Les oscillations gamma à 40 Hz semblent également jouer un rôle clé dans la synchronisation de l’activité entre différentes régions cérébrales, permettant aux différentes régions du cerveau de mieux communiquer entre elles. Cette amélioration de la communication neuronale pourrait contribuer aux effets observés sur les fonctions cognitives.
De la théorie aux premiers essais cliniques
Au-delà des études sur les modèles animaux, les chercheurs du MIT et l’entreprise dérivée Cognito Therapeutics ont mené des études cliniques de phase II qui montrent des résultats encourageants. Les personnes atteintes d’Alzheimer exposées à la lumière et au son à 40 Hz ont connu un ralentissement significatif de l’atrophie cérébrale et une préservation des fonctions cognitives. Une étude menée sur 76 patients a montré une réduction de 83 % du déclin du volume cérébral par rapport au groupe témoin.
Cognito Therapeutics, qui a également mesuré une préservation notable de la substance blanche cérébrale chez les volontaires, mène actuellement, depuis plus d’un an, un essai clinique pivot de phase III à l’échelle nationale. Ces avancées cliniques représentent une étape importante dans la traduction des découvertes fondamentales récentes en traitements accessibles aux patients.
Les recherches récentes révèlent également que la stimulation à 40 Hz préserve la substance blanche du cerveau, composée de faisceaux d’axones myélinisés qui assurent une transmission optimale des signaux électriques entre les neurones. Une autre étude, publiée dans le Journal of Alzheimer’s Disease, indique notamment que la stimulation lumineuse et sonore à 40 Hz a considérablement ralenti la perte de myéline chez des volontaires atteints d’Alzheimer.
Une technologie qui intrigue au-delà d’Alzheimer
Les multiples effets neuroprotecteurs de la stimulation gamma à 40 Hz ouvrent des perspectives thérapeutiques pour d’autres troubles neurologiques. Des études préliminaires suggèrent que cette approche pourrait être bénéfique pour la maladie de Parkinson, les accidents vasculaires cérébraux, l’anxiété, l’épilepsie, les effets secondaires cognitifs de la chimiothérapie et les maladies réduisant la myéline comme la sclérose en plaques.
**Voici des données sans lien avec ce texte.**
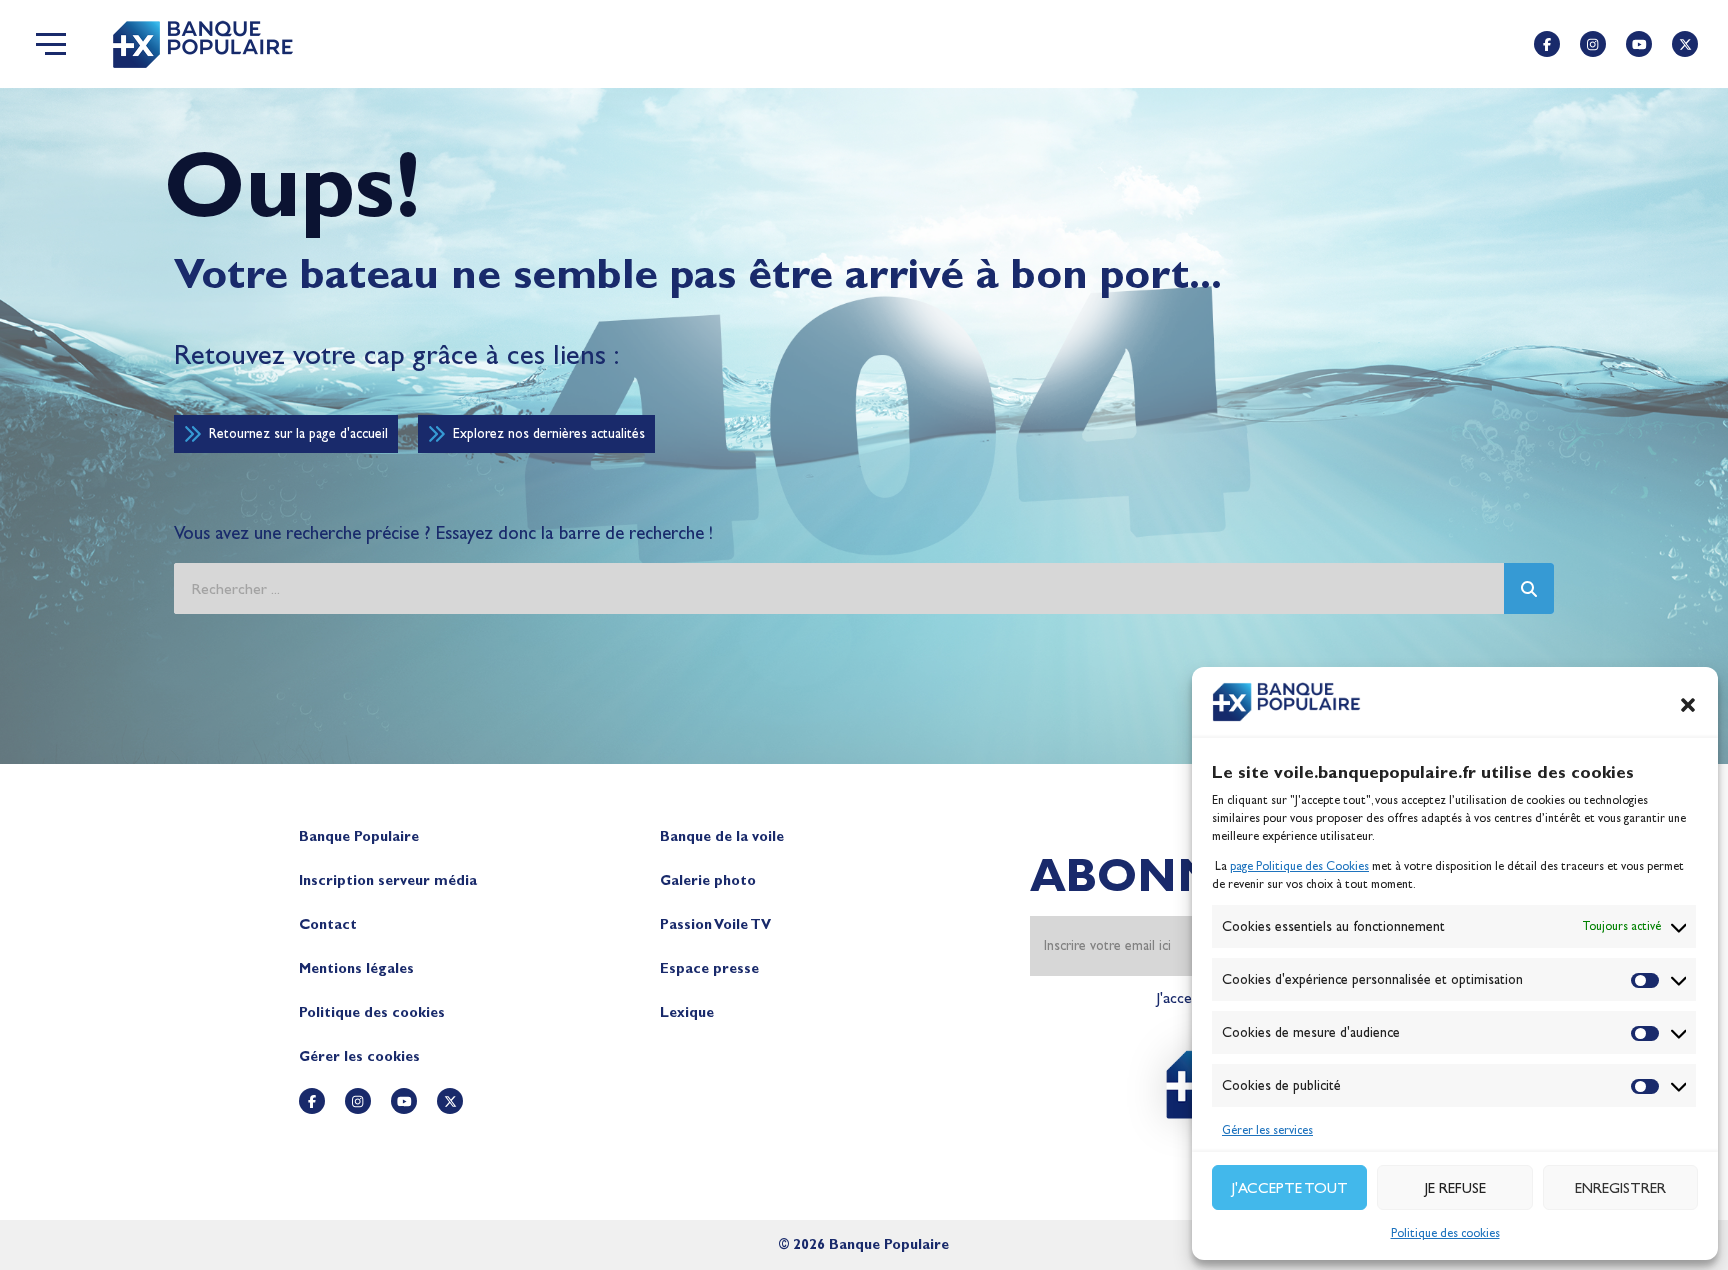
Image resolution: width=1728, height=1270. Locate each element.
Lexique (687, 1012)
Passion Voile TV (715, 924)
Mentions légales (356, 968)
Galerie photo (708, 880)
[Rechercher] (1529, 588)
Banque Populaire (359, 836)
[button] (1688, 705)
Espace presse (709, 968)
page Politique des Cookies (1299, 866)
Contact (328, 924)
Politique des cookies (1445, 1233)
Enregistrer (1620, 1188)
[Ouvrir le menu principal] (51, 44)
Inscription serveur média (388, 880)
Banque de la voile (722, 836)
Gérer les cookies (359, 1056)
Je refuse (1455, 1188)
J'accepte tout (1290, 1188)
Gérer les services (1267, 1130)
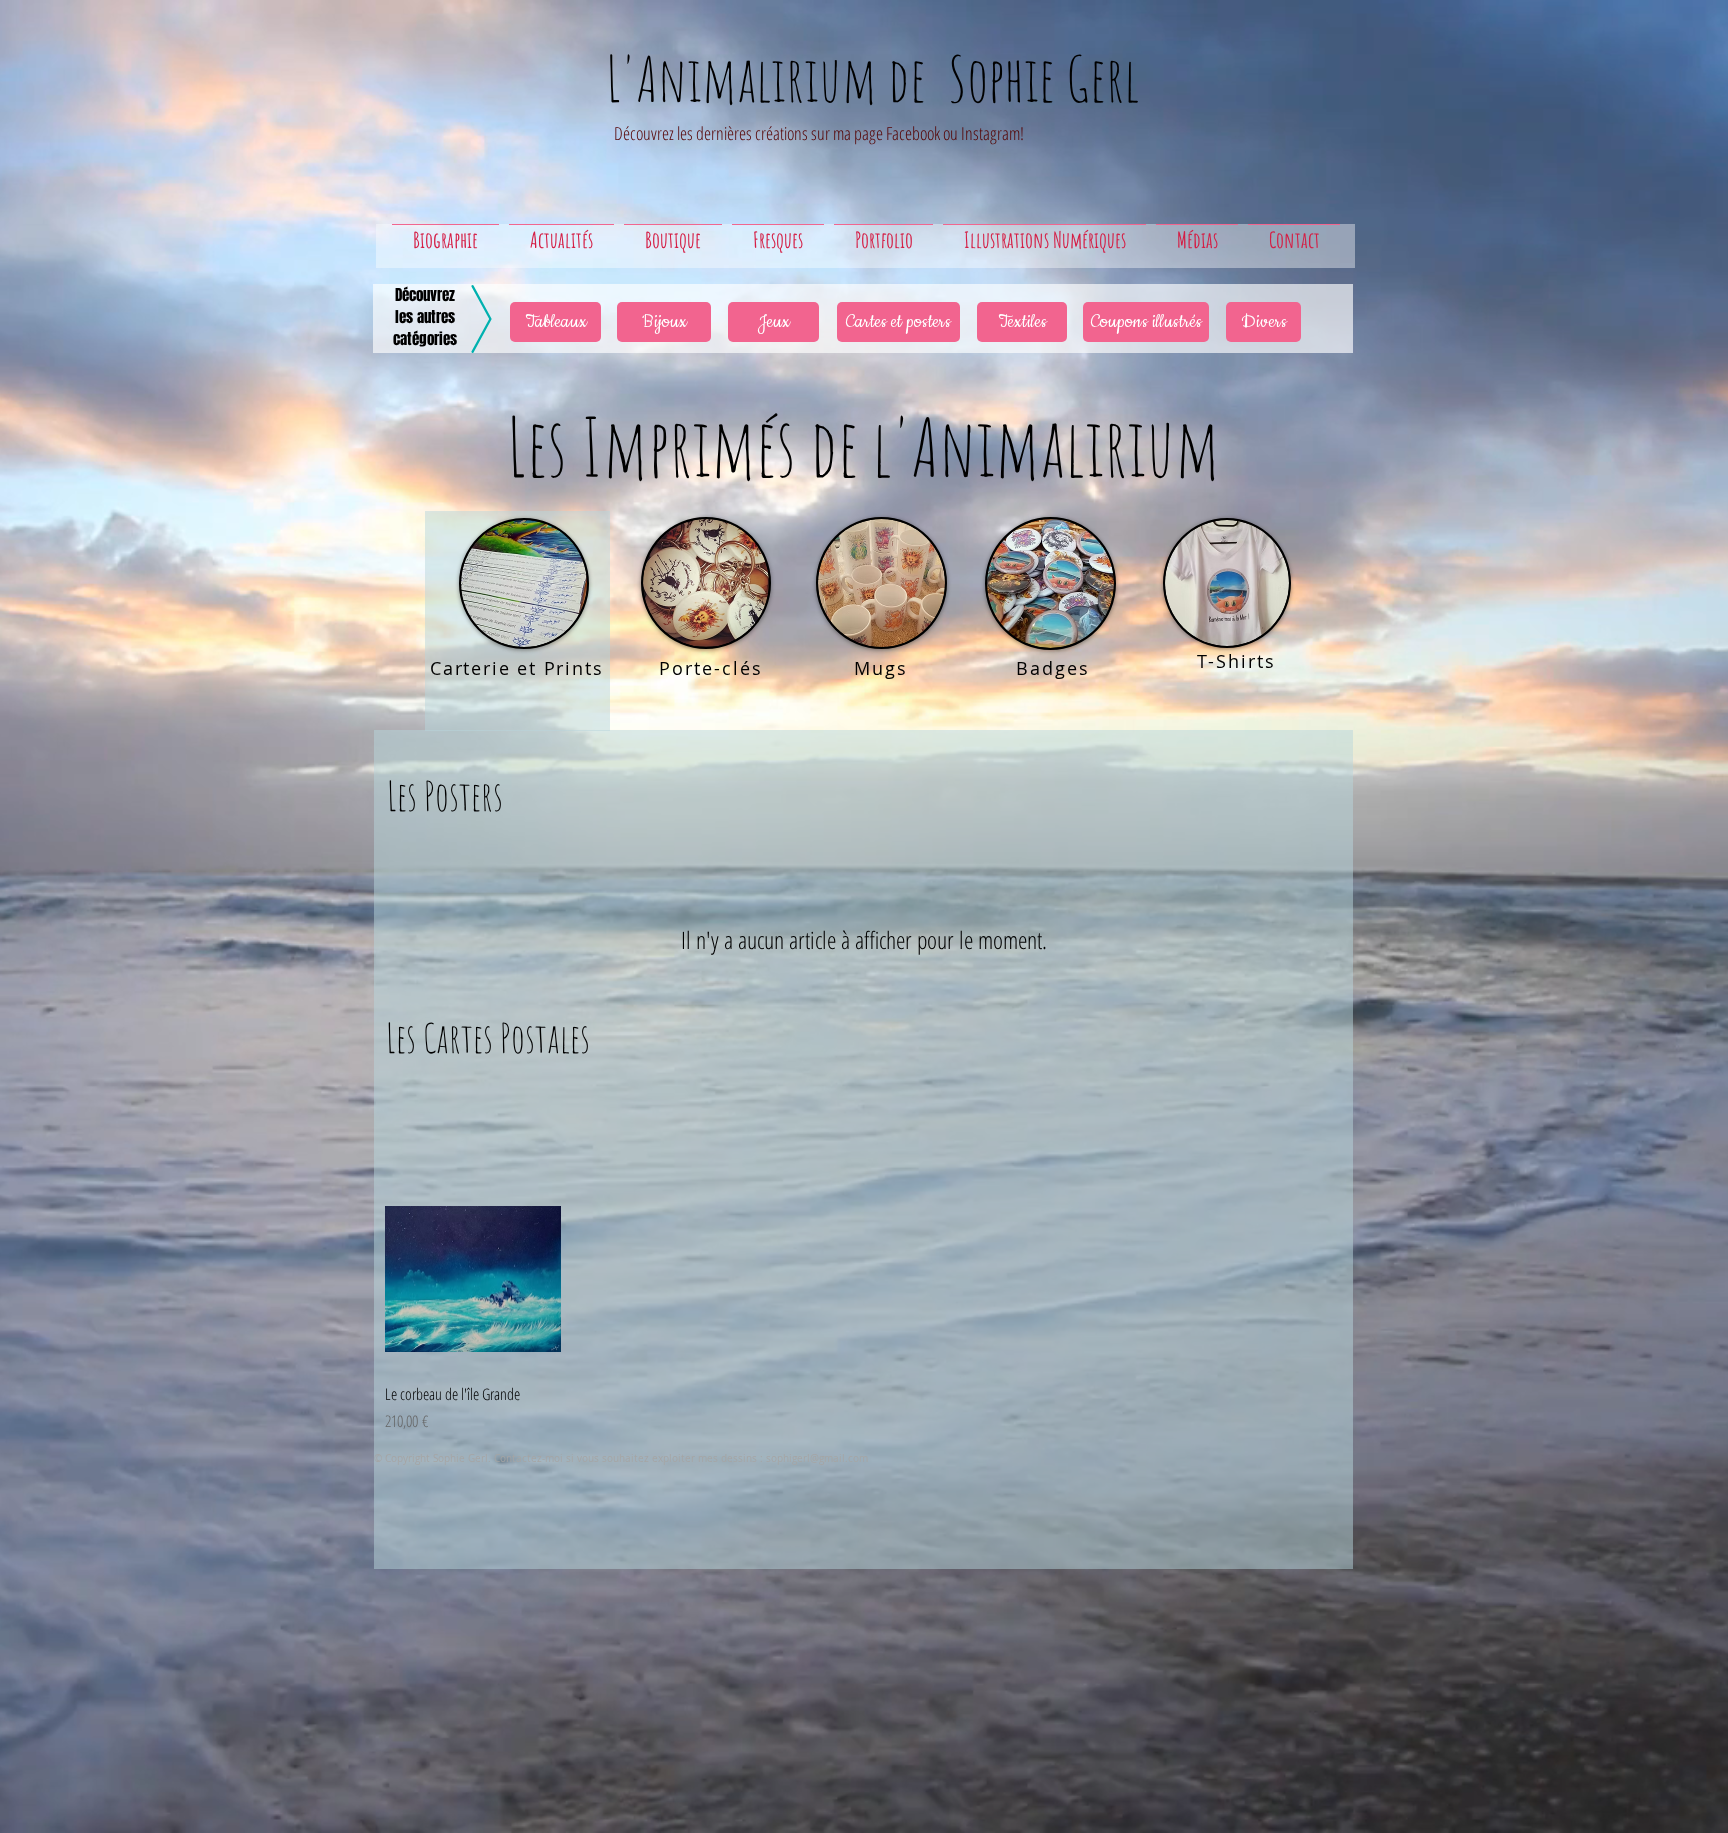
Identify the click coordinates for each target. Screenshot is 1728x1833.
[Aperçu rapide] (473, 1279)
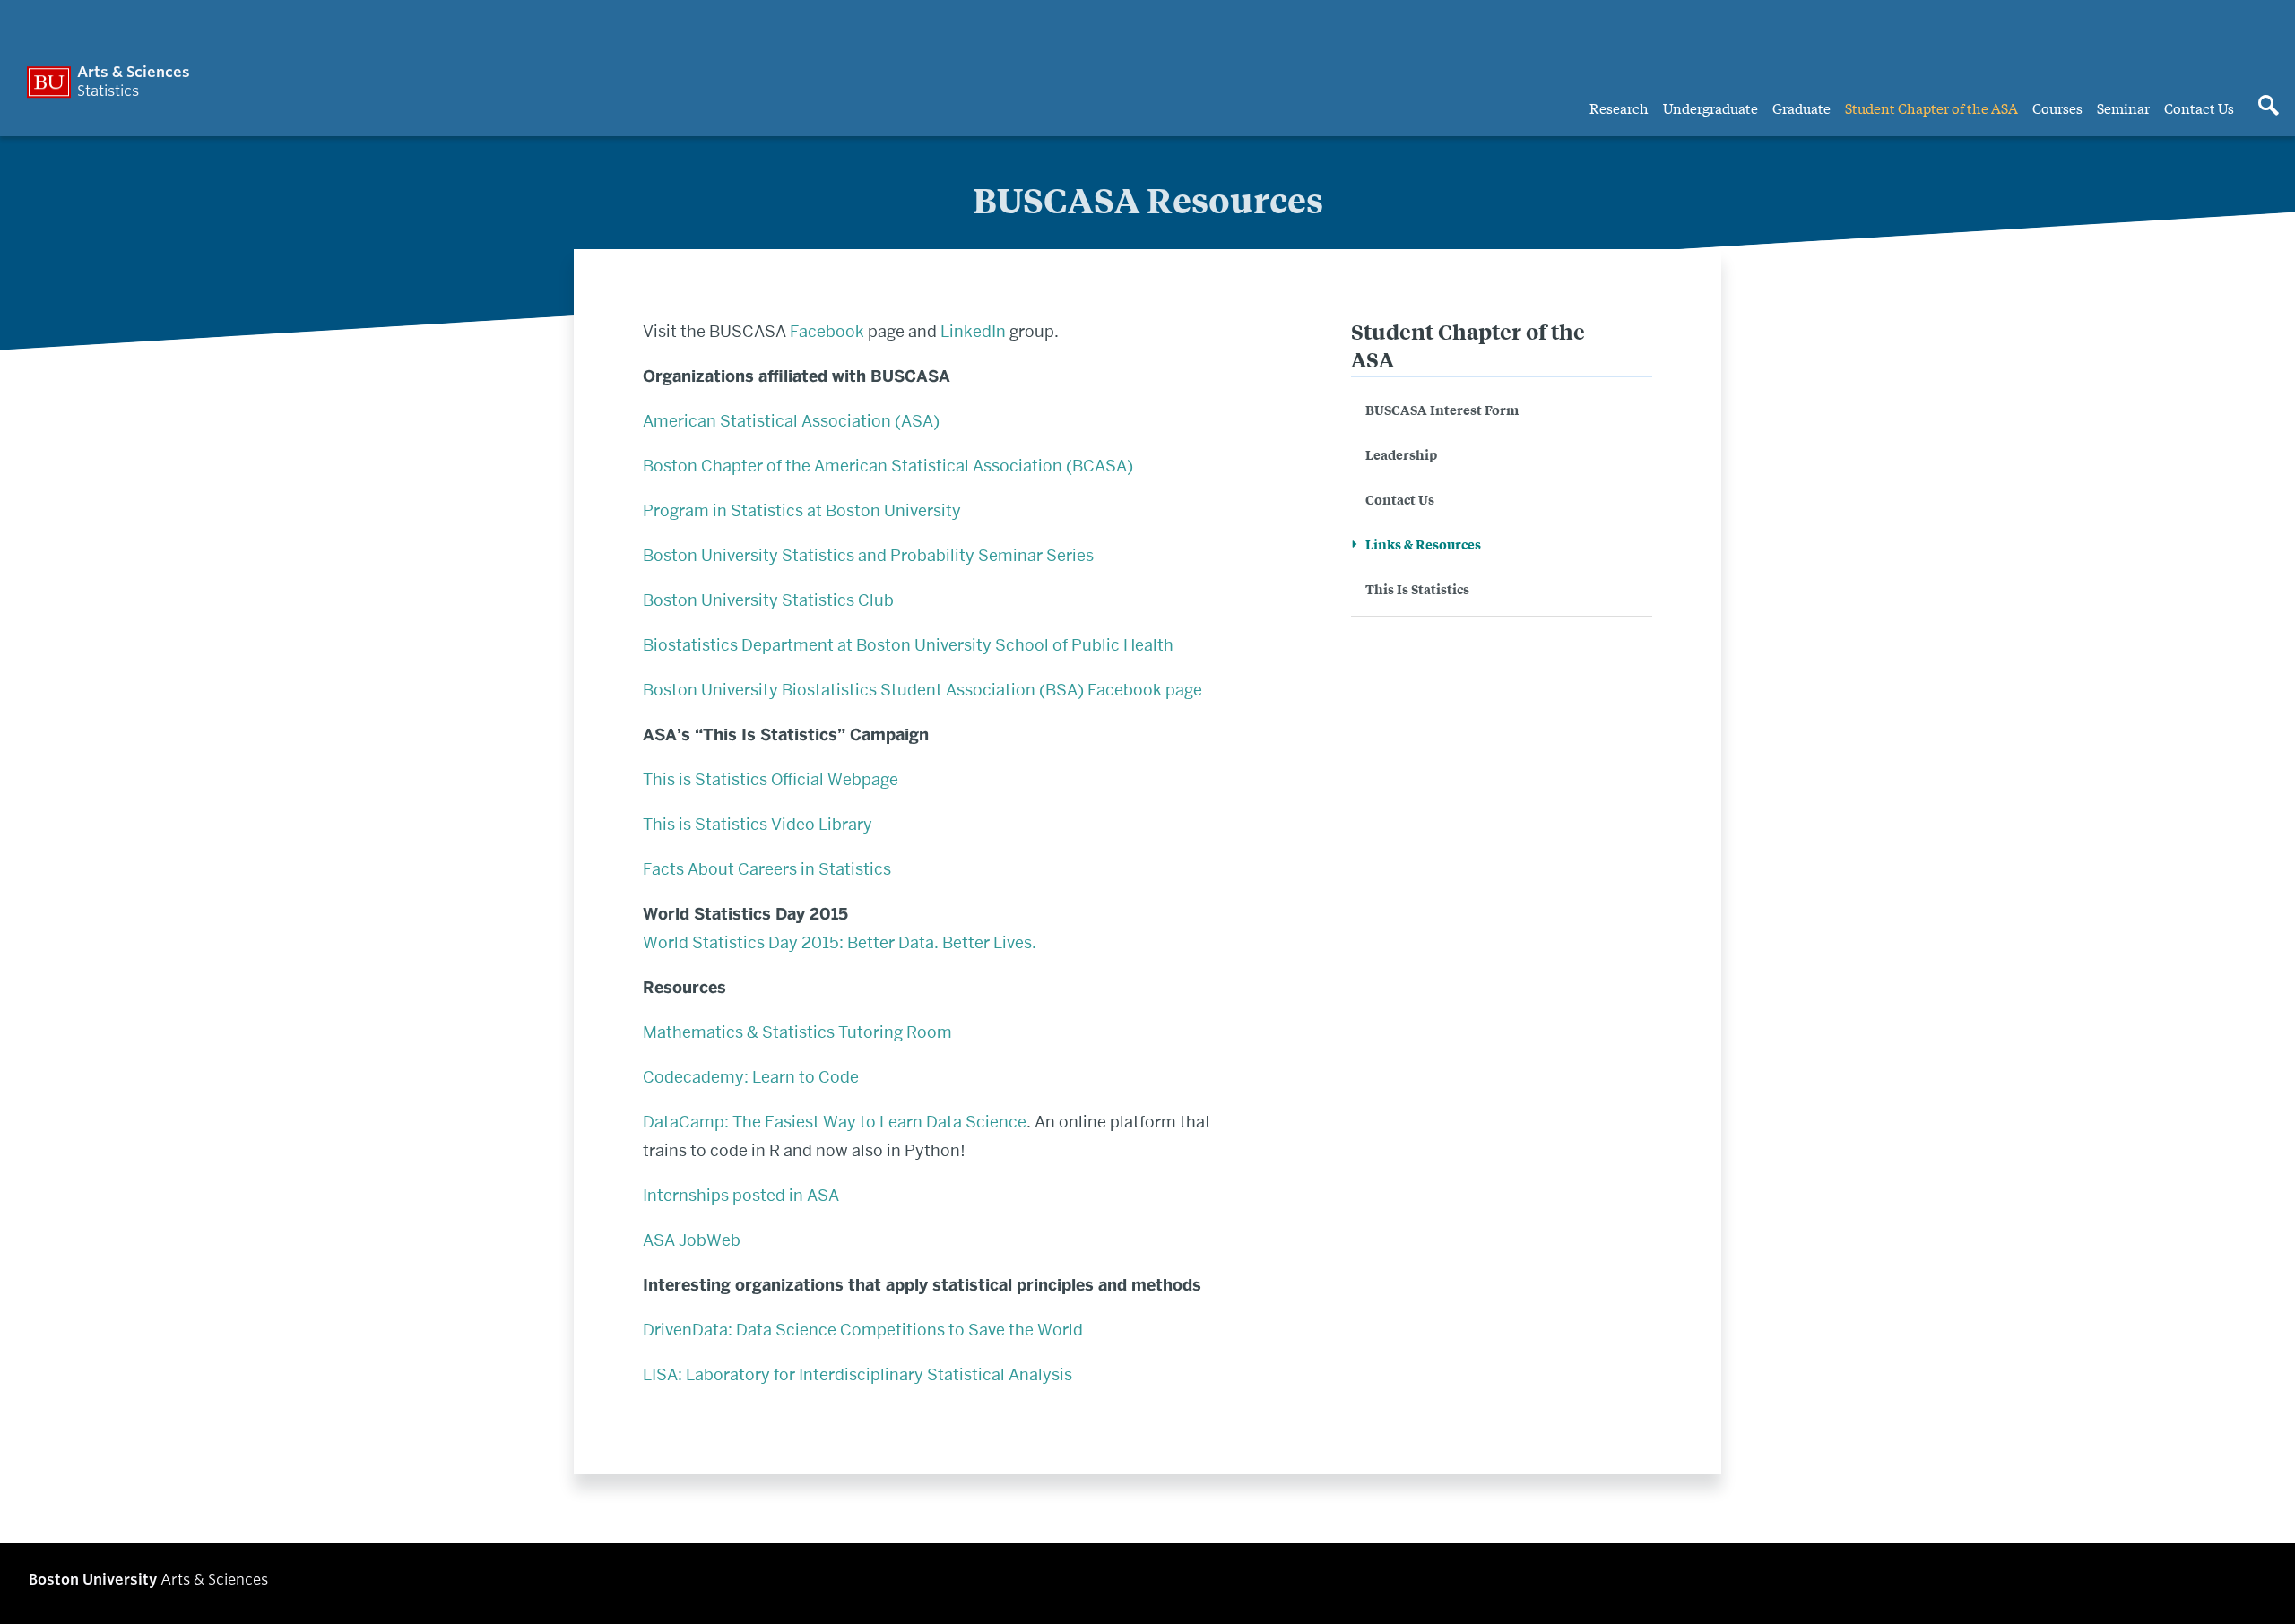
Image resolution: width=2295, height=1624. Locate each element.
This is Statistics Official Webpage (770, 779)
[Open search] (2268, 107)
Des travaux en cours examinent également les effets de GENUS dans des modèles murins de la maladie de Parkinson, du syndrome de Down et du microbiome intestinal avec l’âge, élargissant potentiellement le champ d’application de cette technologie.
Malgré les progrès impressionnants réalisés au cours de la dernière décennie, de nombreuses questions fondamentales restent sans réponse. L’équipe du MIT et d’autres chercheurs continuent d’explorer les mécanismes cellulaires et moléculaires qui sous-tendent les effets de GENUS. « Plus nous comprendrons les mécanismes, plus nous aurons de bonnes idées sur la façon d’optimiser davantage le traitement », explique Tsai.
Une approche thérapeutique en quête de reconnaissance
Si les résultats des essais cliniques de phase III confirment les bénéfices observés jusqu’ici, la stimulation gamma à 40 Hz pourrait bien inaugurer une nouvelle ère dans la prise en charge des maladies neurodégénératives. Reste à savoir si cette technologie parviendra à franchir les dernières étapes réglementaires et à s’imposer comme un traitement de référence. Toutefois, une chose est sûre : en s’appuyant sur les rythmes fondamentaux du cerveau, cette recherche offre des pistes qui dépassent largement le cadre de la maladie d’Alzheimer.